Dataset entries
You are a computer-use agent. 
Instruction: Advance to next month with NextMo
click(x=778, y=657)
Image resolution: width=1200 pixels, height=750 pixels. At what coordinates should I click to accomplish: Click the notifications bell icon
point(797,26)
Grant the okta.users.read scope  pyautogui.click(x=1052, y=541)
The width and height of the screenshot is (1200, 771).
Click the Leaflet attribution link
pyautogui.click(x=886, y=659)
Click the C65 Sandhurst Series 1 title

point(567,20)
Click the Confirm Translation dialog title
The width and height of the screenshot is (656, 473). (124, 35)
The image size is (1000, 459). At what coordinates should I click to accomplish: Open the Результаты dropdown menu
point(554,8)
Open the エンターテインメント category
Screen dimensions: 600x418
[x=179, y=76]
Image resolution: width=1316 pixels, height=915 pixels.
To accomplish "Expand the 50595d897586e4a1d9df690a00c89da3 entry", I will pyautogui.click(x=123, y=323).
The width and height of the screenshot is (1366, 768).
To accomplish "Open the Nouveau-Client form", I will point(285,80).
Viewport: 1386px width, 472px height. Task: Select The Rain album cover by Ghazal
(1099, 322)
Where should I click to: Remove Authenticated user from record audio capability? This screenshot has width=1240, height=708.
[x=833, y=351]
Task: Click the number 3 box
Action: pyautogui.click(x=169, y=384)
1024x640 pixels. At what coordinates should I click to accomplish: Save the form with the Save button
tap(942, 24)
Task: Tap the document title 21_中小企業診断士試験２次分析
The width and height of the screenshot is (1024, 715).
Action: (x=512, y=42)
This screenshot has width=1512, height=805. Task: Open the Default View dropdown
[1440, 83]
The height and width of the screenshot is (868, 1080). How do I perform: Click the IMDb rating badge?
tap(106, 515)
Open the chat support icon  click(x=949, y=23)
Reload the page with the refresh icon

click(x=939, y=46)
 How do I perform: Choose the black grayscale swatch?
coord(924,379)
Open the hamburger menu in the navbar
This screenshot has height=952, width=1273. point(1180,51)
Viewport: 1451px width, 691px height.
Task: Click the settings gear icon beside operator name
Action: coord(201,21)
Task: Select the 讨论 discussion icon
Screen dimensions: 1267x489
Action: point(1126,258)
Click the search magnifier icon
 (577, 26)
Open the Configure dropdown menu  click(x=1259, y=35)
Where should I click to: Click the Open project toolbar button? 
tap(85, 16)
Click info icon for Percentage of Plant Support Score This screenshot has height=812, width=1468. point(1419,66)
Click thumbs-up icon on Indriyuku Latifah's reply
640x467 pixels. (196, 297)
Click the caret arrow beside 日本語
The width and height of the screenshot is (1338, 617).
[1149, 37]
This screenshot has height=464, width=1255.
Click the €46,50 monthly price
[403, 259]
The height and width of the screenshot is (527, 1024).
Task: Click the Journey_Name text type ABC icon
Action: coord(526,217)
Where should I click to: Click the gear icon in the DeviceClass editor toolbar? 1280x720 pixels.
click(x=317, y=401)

### Problem to solve
Go through the records above and write each one out again exactly.

### Output below
You are a computer-use agent. 
Instruction: Advance to next month with NextMo
click(x=778, y=657)
Image resolution: width=1200 pixels, height=750 pixels. At what coordinates should I click to accomplish: Click the notifications bell icon
point(797,26)
Grant the okta.users.read scope  pyautogui.click(x=1052, y=541)
The width and height of the screenshot is (1200, 771).
Click the Leaflet attribution link
pyautogui.click(x=886, y=659)
Click the C65 Sandhurst Series 1 title

point(567,20)
Click the Confirm Translation dialog title
The width and height of the screenshot is (656, 473). (124, 35)
The image size is (1000, 459). At what coordinates should I click to accomplish: Open the Результаты dropdown menu
point(554,8)
Open the エンターテインメント category
Screen dimensions: 600x418
[x=179, y=76]
Image resolution: width=1316 pixels, height=915 pixels.
To accomplish "Expand the 50595d897586e4a1d9df690a00c89da3 entry", I will pyautogui.click(x=123, y=323).
The width and height of the screenshot is (1366, 768).
To accomplish "Open the Nouveau-Client form", I will point(285,80).
Viewport: 1386px width, 472px height. Task: Select The Rain album cover by Ghazal
(1099, 322)
Where should I click to: Remove Authenticated user from record audio capability? This screenshot has width=1240, height=708.
[x=833, y=351]
Task: Click the number 3 box
Action: pyautogui.click(x=169, y=384)
1024x640 pixels. At what coordinates should I click to accomplish: Save the form with the Save button
tap(942, 24)
Task: Tap the document title 21_中小企業診断士試験２次分析
The width and height of the screenshot is (1024, 715).
Action: (x=512, y=42)
This screenshot has width=1512, height=805. Task: Open the Default View dropdown
[1440, 83]
The height and width of the screenshot is (868, 1080). How do I perform: Click the IMDb rating badge?
tap(106, 515)
Open the chat support icon  click(x=949, y=23)
Reload the page with the refresh icon

click(x=939, y=46)
 How do I perform: Choose the black grayscale swatch?
coord(924,379)
Open the hamburger menu in the navbar
This screenshot has height=952, width=1273. point(1180,51)
Viewport: 1451px width, 691px height.
Task: Click the settings gear icon beside operator name
Action: coord(201,21)
Task: Select the 讨论 discussion icon
Screen dimensions: 1267x489
Action: point(1126,258)
Click the search magnifier icon
 (577, 26)
Open the Configure dropdown menu  click(x=1259, y=35)
Where should I click to: Click the Open project toolbar button? 
tap(85, 16)
Click info icon for Percentage of Plant Support Score This screenshot has height=812, width=1468. point(1419,66)
Click thumbs-up icon on Indriyuku Latifah's reply
640x467 pixels. (196, 297)
Click the caret arrow beside 日本語
The width and height of the screenshot is (1338, 617).
[1149, 37]
This screenshot has height=464, width=1255.
Click the €46,50 monthly price
[403, 259]
The height and width of the screenshot is (527, 1024).
Task: Click the Journey_Name text type ABC icon
Action: coord(526,217)
Where should I click to: Click the gear icon in the DeviceClass editor toolbar? 1280x720 pixels.
click(x=317, y=401)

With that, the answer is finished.